Efficient and robust anisotropic mesh adaptation is crucial for Computational Fluid Dynamics (CFD) simulations. The CFD Vision 2030 Study highlights the pressing need for this technology, particularly for simulations targeting supercomputers. This work applies a fine-grained speculative approach to anisotropic mesh operations. Our implementation exhibits more than 90% parallel efficiency on a multi-core node. Additionally, we evaluate our method within an adaptive pipeline for a spectrum of publicly available test-cases that includes both analytically derived and error-based fields.

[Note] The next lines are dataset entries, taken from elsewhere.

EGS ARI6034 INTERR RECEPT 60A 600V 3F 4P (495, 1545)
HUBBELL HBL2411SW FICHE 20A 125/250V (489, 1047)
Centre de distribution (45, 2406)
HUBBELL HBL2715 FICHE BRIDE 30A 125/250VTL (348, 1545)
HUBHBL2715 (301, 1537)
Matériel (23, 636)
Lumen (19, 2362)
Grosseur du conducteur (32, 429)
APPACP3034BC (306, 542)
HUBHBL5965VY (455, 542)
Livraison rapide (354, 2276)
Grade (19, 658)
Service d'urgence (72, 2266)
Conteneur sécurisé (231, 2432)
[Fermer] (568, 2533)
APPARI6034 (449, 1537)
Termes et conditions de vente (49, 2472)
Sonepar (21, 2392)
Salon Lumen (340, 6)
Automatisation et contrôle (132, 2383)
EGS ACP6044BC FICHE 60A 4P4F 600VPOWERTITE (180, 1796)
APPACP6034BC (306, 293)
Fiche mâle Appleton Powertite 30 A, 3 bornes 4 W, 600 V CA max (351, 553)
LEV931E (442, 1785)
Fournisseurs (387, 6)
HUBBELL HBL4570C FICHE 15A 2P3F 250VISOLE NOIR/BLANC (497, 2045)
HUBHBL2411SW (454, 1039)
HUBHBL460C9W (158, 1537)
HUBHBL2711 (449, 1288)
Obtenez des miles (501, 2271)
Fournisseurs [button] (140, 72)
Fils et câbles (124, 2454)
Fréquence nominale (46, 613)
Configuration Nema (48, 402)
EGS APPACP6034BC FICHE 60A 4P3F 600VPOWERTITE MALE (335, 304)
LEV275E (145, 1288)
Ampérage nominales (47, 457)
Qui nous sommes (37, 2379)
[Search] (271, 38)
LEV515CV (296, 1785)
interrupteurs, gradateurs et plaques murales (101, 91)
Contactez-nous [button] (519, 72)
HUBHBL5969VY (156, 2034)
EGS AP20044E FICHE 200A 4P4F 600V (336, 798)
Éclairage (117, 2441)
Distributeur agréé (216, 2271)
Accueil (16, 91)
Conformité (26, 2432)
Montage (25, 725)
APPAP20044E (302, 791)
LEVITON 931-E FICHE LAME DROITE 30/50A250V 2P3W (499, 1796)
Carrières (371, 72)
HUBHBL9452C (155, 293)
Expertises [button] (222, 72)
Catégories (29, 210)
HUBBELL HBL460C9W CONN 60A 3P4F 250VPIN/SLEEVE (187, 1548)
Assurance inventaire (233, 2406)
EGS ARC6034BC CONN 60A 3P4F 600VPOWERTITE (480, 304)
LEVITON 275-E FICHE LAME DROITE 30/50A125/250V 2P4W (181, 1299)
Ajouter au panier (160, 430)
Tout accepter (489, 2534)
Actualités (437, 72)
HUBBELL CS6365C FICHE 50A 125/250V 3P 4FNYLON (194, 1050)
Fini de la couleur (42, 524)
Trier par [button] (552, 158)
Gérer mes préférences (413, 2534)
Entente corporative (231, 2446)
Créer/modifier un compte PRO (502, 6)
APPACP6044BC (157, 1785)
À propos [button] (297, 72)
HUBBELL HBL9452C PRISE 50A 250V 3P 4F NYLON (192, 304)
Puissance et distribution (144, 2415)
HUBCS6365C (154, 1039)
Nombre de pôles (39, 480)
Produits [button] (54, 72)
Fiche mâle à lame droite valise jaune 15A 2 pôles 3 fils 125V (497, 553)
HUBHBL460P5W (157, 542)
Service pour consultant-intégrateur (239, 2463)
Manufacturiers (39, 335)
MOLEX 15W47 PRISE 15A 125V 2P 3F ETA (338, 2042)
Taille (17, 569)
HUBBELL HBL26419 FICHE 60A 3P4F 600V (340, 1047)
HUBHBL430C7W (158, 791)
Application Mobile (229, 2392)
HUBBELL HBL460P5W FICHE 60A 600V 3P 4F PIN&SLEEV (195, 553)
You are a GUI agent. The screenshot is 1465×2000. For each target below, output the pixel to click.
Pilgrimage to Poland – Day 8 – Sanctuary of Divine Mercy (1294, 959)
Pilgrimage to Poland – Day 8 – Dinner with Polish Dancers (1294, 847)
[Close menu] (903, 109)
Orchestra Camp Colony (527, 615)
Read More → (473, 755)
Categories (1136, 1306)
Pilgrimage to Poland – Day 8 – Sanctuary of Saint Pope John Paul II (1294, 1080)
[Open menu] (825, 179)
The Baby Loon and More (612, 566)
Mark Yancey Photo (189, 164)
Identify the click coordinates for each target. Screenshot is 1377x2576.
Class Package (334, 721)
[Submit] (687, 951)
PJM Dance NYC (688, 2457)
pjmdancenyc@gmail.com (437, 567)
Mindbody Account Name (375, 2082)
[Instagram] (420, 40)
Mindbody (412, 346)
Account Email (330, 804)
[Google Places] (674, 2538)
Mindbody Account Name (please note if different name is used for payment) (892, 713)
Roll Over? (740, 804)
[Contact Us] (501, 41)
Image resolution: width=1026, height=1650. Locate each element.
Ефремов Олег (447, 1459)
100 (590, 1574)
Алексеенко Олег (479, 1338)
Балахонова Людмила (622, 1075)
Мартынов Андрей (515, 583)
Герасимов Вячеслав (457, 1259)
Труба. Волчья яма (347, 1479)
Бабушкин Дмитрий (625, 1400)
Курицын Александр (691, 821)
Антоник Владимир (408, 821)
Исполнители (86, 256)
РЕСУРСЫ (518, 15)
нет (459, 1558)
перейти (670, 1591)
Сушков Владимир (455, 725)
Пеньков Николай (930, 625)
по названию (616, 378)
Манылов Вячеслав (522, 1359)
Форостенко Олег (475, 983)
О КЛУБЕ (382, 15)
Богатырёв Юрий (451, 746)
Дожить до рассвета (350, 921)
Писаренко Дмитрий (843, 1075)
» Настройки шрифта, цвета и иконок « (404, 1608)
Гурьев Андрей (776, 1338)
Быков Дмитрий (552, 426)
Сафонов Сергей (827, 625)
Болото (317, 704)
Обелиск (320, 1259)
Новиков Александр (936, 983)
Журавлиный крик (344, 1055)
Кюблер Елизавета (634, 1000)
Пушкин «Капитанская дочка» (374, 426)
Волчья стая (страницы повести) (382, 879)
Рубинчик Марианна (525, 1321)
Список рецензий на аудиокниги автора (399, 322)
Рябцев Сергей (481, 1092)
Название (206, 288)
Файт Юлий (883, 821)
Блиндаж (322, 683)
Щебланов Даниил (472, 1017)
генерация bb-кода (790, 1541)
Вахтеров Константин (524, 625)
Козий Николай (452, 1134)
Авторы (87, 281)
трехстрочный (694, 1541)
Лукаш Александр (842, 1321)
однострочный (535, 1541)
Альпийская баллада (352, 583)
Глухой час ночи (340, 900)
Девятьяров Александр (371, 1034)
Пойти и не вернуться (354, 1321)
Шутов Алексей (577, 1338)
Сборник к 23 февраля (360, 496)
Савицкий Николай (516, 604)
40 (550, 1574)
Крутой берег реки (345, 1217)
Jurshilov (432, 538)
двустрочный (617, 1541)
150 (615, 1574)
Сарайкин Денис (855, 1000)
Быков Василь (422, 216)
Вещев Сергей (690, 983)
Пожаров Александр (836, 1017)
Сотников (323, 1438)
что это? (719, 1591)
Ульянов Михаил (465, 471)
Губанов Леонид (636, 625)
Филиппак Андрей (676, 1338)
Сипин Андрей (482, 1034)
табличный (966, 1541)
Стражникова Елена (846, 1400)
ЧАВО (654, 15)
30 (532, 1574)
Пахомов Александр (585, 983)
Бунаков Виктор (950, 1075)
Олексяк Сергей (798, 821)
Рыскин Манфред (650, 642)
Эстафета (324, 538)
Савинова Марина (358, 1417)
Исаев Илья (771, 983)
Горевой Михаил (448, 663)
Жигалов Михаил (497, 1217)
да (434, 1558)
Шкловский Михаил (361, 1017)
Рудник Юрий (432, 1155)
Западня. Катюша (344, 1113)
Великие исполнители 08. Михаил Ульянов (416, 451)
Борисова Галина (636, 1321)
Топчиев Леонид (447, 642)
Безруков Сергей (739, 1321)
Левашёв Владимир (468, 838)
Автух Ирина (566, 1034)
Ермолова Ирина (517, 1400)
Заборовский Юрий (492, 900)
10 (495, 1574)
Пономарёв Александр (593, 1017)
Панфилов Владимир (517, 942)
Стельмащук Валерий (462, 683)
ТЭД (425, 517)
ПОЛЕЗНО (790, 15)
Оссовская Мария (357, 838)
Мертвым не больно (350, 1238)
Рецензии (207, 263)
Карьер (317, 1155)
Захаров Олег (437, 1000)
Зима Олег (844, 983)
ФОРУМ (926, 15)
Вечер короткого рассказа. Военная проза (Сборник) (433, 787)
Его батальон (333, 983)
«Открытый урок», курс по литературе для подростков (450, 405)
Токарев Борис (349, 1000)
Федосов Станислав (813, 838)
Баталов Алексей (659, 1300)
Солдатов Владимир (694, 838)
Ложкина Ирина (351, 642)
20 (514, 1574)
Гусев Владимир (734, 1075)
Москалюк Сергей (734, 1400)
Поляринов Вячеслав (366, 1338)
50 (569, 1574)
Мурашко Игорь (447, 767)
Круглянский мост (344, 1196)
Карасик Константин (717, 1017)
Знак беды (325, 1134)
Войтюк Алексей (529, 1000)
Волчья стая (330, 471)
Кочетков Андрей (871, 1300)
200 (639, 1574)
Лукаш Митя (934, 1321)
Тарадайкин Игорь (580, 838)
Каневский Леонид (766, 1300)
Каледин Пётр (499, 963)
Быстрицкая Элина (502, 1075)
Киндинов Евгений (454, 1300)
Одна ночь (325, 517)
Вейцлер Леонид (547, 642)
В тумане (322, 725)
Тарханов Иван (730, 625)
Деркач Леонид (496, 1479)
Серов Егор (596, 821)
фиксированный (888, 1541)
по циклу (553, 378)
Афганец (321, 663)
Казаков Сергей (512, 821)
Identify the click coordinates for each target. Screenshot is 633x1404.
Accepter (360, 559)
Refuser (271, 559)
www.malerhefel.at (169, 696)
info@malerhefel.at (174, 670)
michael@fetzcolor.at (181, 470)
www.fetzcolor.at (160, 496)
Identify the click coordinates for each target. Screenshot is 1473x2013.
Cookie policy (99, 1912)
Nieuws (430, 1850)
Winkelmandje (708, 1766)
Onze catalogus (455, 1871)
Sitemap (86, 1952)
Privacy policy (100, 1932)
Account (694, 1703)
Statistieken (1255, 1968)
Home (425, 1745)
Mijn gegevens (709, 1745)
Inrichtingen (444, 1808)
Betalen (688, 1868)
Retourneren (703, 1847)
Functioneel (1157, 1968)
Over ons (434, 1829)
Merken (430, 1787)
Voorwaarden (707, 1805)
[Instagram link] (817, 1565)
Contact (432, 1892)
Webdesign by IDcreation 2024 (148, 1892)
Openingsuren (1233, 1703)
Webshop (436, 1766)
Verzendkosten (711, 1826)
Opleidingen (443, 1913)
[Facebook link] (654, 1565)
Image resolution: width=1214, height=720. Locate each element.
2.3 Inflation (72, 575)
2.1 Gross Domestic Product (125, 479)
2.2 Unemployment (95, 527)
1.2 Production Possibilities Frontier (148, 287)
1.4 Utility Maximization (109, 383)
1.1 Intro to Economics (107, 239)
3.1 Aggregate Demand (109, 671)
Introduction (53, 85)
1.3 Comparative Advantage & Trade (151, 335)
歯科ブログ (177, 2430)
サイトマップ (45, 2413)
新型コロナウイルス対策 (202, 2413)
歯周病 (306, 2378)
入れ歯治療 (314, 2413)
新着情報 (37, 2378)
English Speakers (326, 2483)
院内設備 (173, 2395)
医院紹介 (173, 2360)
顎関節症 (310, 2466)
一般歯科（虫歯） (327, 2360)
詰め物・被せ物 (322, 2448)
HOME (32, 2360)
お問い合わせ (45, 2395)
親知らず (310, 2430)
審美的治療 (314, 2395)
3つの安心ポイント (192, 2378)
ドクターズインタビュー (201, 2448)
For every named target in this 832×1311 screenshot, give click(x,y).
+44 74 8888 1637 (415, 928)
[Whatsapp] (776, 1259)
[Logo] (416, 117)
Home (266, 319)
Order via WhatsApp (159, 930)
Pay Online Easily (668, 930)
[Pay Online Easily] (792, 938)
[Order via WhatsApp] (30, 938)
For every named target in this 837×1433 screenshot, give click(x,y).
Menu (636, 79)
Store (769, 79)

For all test-cases, our results are in accordance with published results in the literature. Support for CAD-based data is introduced, and its effectiveness is demonstrated on one of NASA's High-Lift prediction workshop cases.

翻译：高效且稳健的各向异性网格自适应对于计算流体力学（CFD）模拟至关重要。《CFD 2030年愿景研究》强调了该技术的迫切需求，尤其是针对超算的模拟场景。本研究将细粒度推测式方法应用于各向异性网格操作。我们的实现方案在多核节点上展现出超过90%的并行效率。此外，我们在包含解析推导场与基于误差场的公开测试案例谱系中，对自适应流水线内的算法进行了评估。所有测试案例的结果均与文献已发表成果一致。研究引入了基于CAD数据的支持，并通过NASA高升力预测研讨会的一个案例验证了其有效性。